• _Directions for this task_: Where does "agent" appear in the data? Return each line that holds it.

• _Source material_:
>>
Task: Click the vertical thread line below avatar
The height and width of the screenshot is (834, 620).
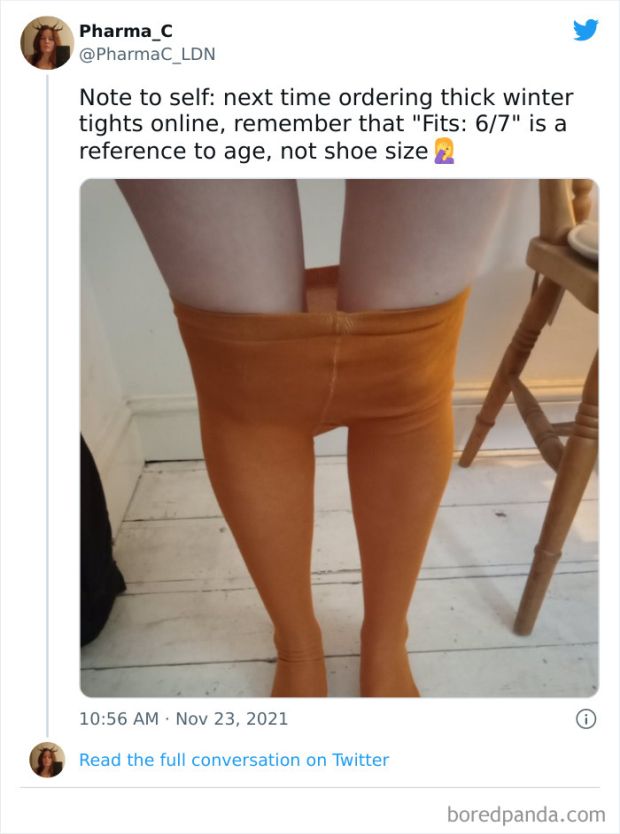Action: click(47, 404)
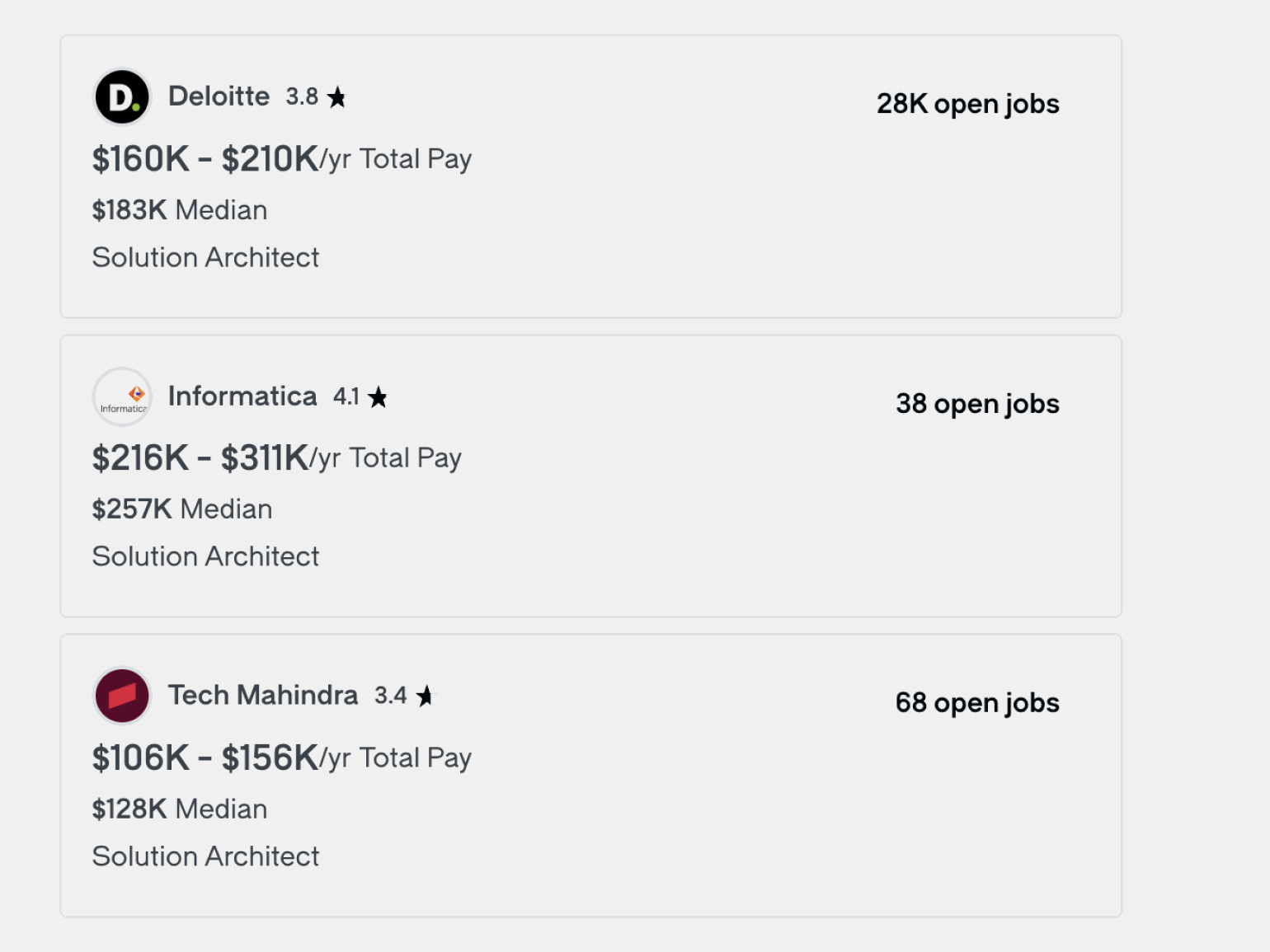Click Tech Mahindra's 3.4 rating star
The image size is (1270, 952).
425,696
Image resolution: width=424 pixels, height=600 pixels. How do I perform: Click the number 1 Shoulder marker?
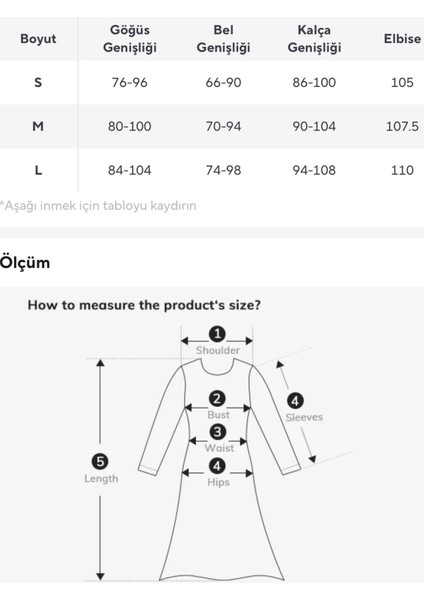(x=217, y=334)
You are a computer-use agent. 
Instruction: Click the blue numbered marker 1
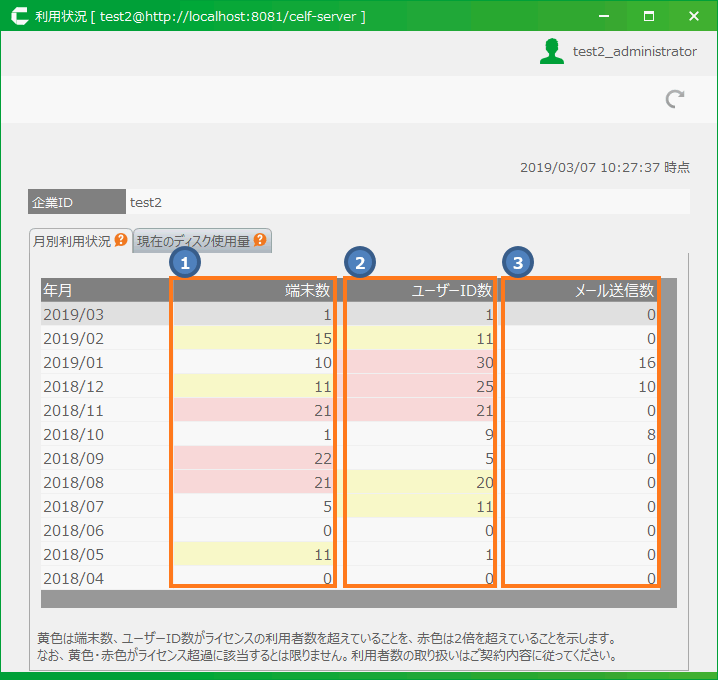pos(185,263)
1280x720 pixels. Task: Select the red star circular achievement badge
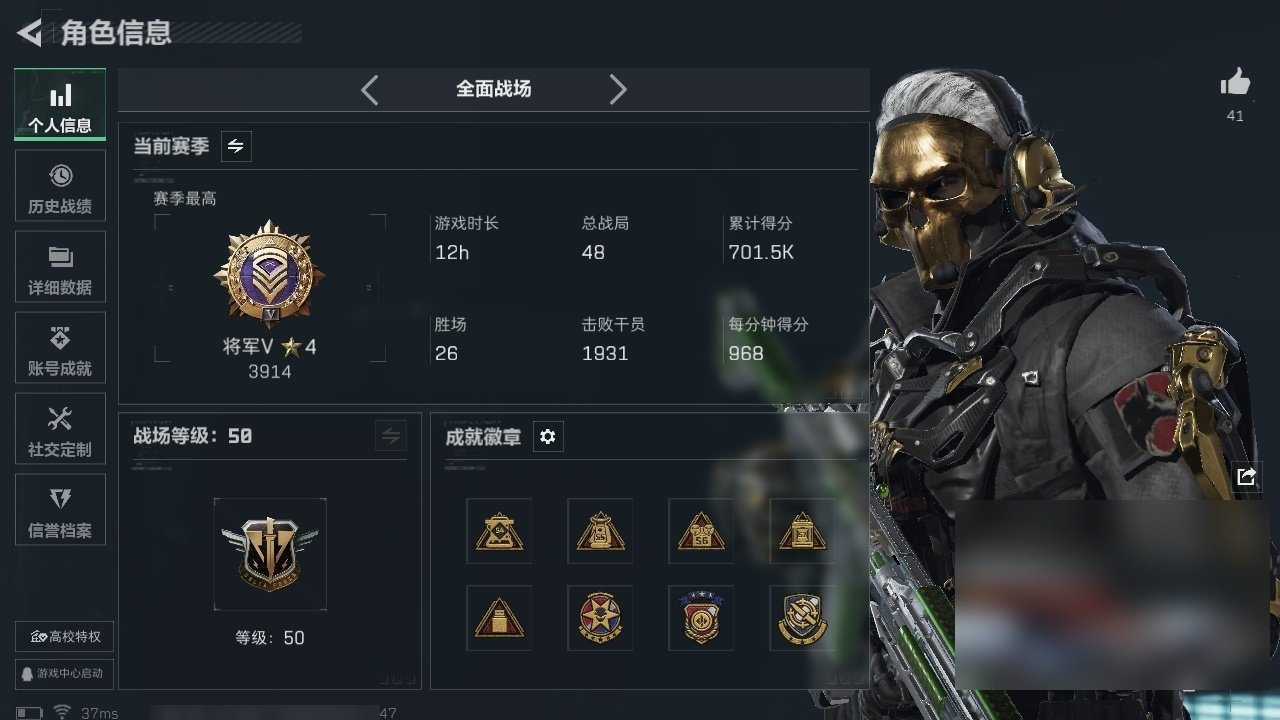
<<
>>
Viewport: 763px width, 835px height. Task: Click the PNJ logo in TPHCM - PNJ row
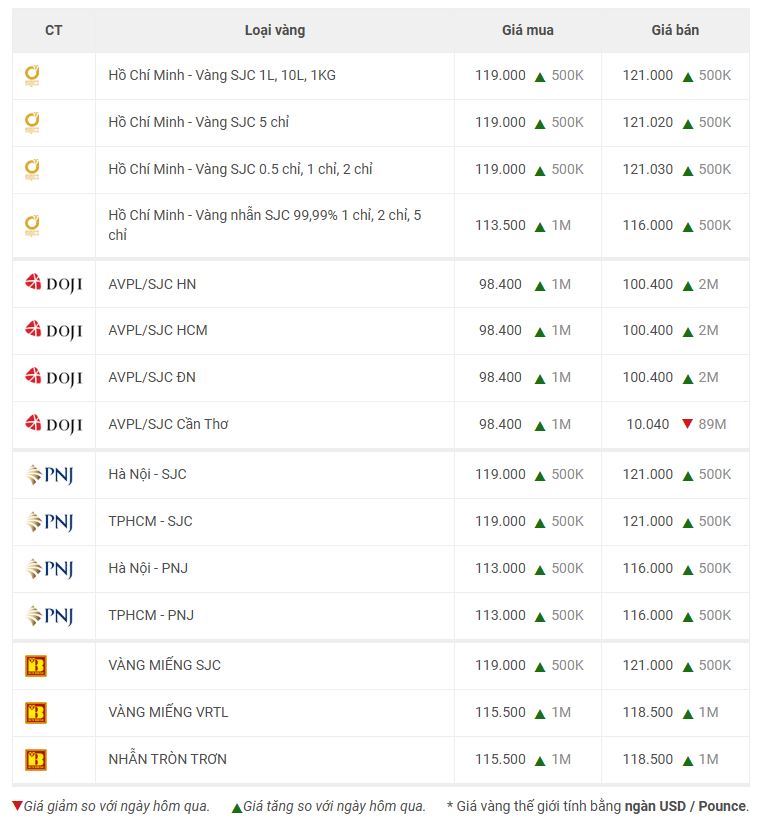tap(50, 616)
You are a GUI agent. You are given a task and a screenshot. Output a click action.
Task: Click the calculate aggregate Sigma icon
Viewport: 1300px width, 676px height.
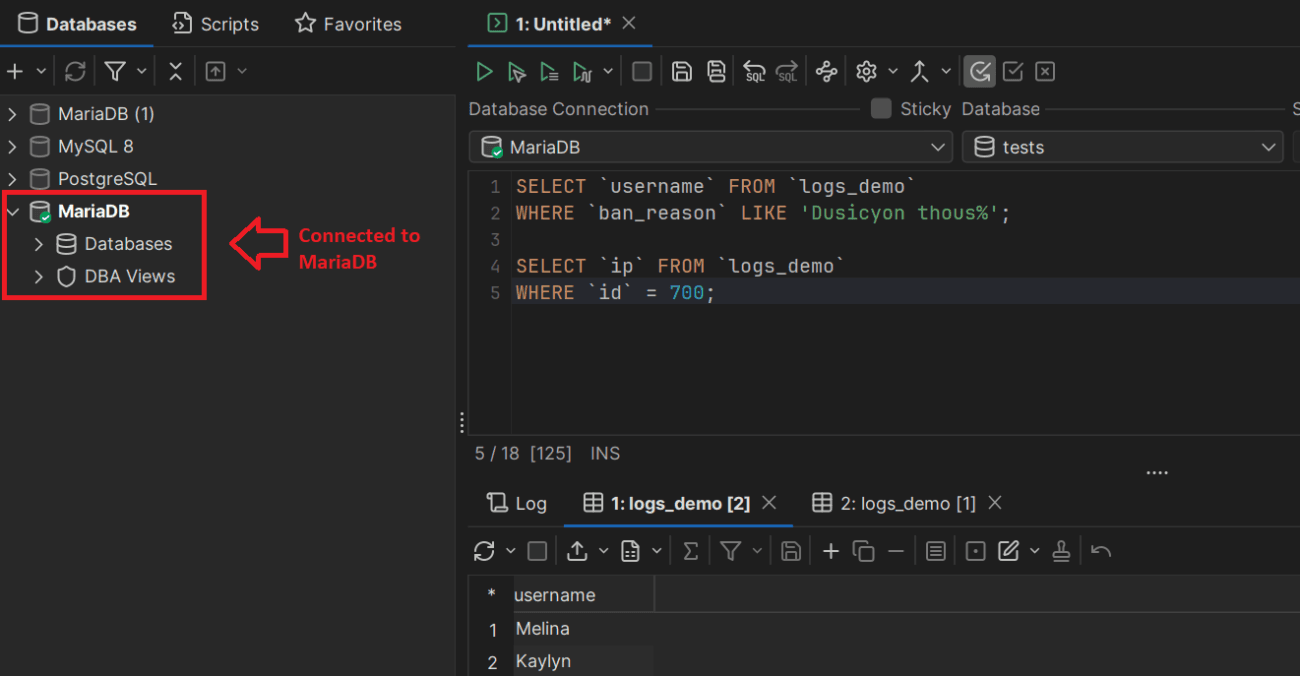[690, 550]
<<
>>
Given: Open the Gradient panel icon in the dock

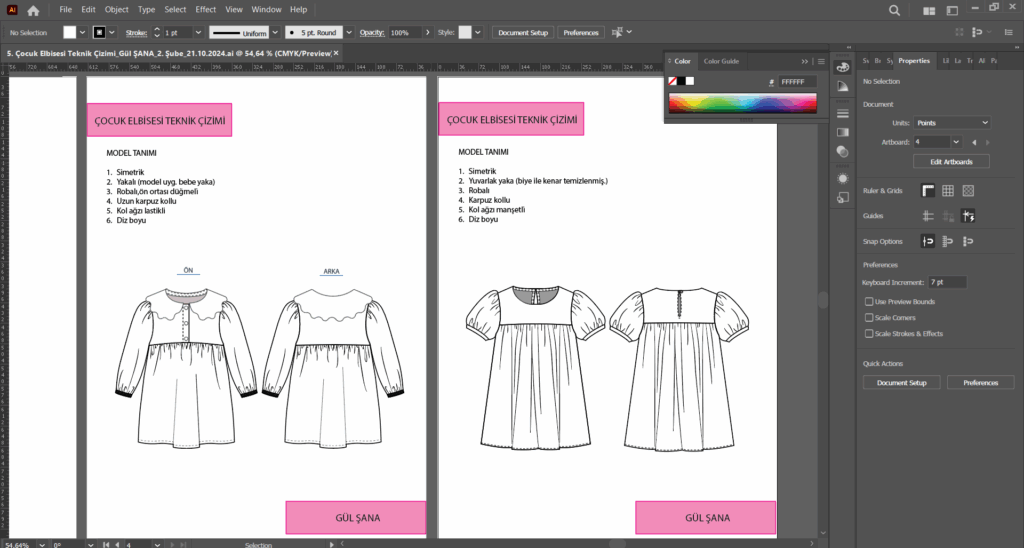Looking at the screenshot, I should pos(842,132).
<<
• _Your solution_:
You are a computer-use agent. 
You are a GUI agent. You are given a task and a screenshot. Output a click action.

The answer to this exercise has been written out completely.